BEGIN DATA EXTRACT

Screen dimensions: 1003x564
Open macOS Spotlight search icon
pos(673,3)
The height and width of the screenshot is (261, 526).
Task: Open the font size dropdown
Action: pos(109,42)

END DATA EXTRACT

» **ACTIVITY**
The records above must be repeated exactly, every one of them.

» **SOLUTION**
Screen dimensions: 1003x564
Open macOS Spotlight search icon
pos(673,3)
The height and width of the screenshot is (261, 526).
Task: Open the font size dropdown
Action: pos(109,42)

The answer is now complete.